1. UTF-8 in Windows

Hello!

Can the Windows version of Euphoria output text in UTF-8 format?

I have finished a program in Linux and now I am testing it in Windows XP. In Linux, it seems that the format of the code file determines the format of the output; I have checked this in UTF-8 and ISO-8859-15 redirecting the output for a file from a terminal. In Windows this works only for DOS and ANSI (Windows-1252) modes. I am using the 3.1.1 version of Euphoria and exwc in Windows.

new topic     » topic index » view message » categorize

2. Re: UTF-8 in Windows

rodoval said...

Can the Windows version of Euphoria output text in UTF-8 format?

Yes, but not by default. It does not convert Extended ASCII text into UTF-8. Of course, plain ASCII (values 0 - 127) is already in UTF8 format but the byte values 128 - 255, used in code pages, are not converted.

There will be a routine in Version 4 to convert many codes pages into Unicode (UTF32, UTF16, and UTF8).

By the way, I assume you are talking about sending text to a console window and not a Windows control object. In which case you must also set the console code page to 65001 and use the "Lucinda Console" font.

So, in summary, for Euphoria 3 programs, you have to convert your extended ASCII characters into the utf-8 equivalents before sending them to a Windows console.

new topic     » goto parent     » topic index » view message » categorize

3. Re: UTF-8 in Windows

DerekParnell said...
rodoval said...

Can the Windows version of Euphoria output text in UTF-8 format?

Yes, but not by default. It does not convert Extended ASCII text into UTF-8. Of course, plain ASCII (values 0 - 127) is already in UTF8 format but the byte values 128 - 255, used in code pages, are not converted.

There will be a routine in Version 4 to convert many codes pages into Unicode (UTF32, UTF16, and UTF8).

By the way, I assume you are talking about sending text to a console window and not a Windows control object. In which case you must also set the console code page to 65001 and use the "Lucinda Console" font.

So, in summary, for Euphoria 3 programs, you have to convert your extended ASCII characters into the utf-8 equivalents before sending them to a Windows console.

Thanks, Derek. It is strange that, in my tests, the output seems ok when redirected to a file, but it is not correctly displayed on the console. This is a example:

- Open a console, set the Lucida Console font and execute "chcp 65001".

- Create the file "test.ex" using Notepad in the "UTF-8 without BOM" format with this single line:

  puts(1, "ñu\n") 

The first letter of the string is a "n with tilde", a spanish letter not in the 0-127 range.

- Executing from the console "exwc test.ex" the "extended" letter is not displayed (a rectangle appears instead).

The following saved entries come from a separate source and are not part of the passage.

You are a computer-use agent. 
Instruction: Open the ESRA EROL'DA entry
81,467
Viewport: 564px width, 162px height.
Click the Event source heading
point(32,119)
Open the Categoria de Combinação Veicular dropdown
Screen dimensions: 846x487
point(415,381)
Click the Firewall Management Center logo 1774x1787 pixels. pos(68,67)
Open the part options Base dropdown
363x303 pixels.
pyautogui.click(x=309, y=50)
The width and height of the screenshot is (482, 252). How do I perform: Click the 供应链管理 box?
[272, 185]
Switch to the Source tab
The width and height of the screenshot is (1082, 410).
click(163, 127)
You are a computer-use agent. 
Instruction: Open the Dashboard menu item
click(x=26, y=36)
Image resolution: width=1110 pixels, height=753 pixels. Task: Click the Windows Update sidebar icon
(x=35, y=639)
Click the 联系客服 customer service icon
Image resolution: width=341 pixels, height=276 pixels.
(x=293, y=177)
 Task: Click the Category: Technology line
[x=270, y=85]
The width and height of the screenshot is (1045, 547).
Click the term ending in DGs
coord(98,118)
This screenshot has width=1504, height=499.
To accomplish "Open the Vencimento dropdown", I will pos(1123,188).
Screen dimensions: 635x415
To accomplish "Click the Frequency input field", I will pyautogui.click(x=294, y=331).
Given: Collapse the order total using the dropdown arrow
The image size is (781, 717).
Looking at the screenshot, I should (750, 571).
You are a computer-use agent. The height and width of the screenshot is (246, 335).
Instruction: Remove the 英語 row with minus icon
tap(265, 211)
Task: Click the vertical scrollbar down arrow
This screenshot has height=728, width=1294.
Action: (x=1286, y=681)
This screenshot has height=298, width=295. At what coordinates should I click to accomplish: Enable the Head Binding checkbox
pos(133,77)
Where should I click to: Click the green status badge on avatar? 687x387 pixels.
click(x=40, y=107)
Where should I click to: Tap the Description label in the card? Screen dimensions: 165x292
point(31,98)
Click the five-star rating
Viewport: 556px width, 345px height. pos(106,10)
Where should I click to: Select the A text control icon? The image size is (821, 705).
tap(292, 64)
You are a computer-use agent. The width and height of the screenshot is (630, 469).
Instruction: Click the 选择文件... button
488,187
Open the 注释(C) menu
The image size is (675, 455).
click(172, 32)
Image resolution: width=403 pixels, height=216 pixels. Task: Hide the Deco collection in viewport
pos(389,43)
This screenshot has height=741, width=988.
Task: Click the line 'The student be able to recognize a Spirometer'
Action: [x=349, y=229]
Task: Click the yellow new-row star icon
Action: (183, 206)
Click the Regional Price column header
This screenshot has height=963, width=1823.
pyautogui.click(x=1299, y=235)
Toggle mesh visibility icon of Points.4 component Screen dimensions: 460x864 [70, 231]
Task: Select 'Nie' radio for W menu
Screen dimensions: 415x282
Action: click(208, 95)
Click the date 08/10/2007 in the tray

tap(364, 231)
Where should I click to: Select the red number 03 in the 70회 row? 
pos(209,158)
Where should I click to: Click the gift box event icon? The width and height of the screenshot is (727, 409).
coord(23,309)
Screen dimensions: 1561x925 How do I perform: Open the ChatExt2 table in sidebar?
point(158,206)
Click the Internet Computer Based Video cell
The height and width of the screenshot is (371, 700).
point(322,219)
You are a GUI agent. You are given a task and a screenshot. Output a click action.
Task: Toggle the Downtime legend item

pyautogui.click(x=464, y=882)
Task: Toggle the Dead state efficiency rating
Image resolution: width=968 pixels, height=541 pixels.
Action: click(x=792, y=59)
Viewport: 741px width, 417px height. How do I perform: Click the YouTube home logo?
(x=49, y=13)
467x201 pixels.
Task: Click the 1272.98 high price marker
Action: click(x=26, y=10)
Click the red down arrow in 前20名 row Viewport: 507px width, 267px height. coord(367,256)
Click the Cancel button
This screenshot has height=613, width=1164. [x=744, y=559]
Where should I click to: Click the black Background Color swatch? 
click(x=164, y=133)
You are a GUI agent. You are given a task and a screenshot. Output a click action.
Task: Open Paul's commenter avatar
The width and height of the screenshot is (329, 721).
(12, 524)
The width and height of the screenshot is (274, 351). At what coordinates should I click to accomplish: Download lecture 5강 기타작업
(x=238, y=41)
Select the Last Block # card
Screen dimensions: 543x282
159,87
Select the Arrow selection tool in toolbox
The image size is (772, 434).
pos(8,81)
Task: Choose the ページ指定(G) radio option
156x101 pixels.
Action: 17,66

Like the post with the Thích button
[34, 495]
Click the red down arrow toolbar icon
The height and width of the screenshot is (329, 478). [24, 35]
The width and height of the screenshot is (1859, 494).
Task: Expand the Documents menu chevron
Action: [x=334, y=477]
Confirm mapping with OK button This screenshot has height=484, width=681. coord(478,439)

- "exwc test.ex > test.txt" create a UTF-8 file (checked with Notepad), but surprisingly, "type test.txt" now show correctly the "n with tilde".

new topic     » goto parent     » topic index » view message » categorize

4. Re: UTF-8 in Windows

rodoval said...
DerekParnell said...
rodoval said...

Can the Windows version of Euphoria output text in UTF-8 format?

Yes, but not by default. It does not convert Extended ASCII text into UTF-8. Of course, plain ASCII (values 0 - 127) is already in UTF8 format but the byte values 128 - 255, used in code pages, are not converted.

There will be a routine in Version 4 to convert many codes pages into Unicode (UTF32, UTF16, and UTF8).

By the way, I assume you are talking about sending text to a console window and not a Windows control object. In which case you must also set the console code page to 65001 and use the "Lucinda Console" font.

So, in summary, for Euphoria 3 programs, you have to convert your extended ASCII characters into the utf-8 equivalents before sending them to a Windows console.

Thanks, Derek. It is strange that, in my tests, the output seems ok when redirected to a file, but it is not correctly displayed on the console. This is a example:

- Open a console, set the Lucida Console font and execute "chcp 65001".

- Create the file "test.ex" using Notepad in the "UTF-8 without BOM" format with this single line:

  puts(1, "ñu\n") 

The first letter of the string is a "n with tilde", a spanish letter not in the 0-127 range.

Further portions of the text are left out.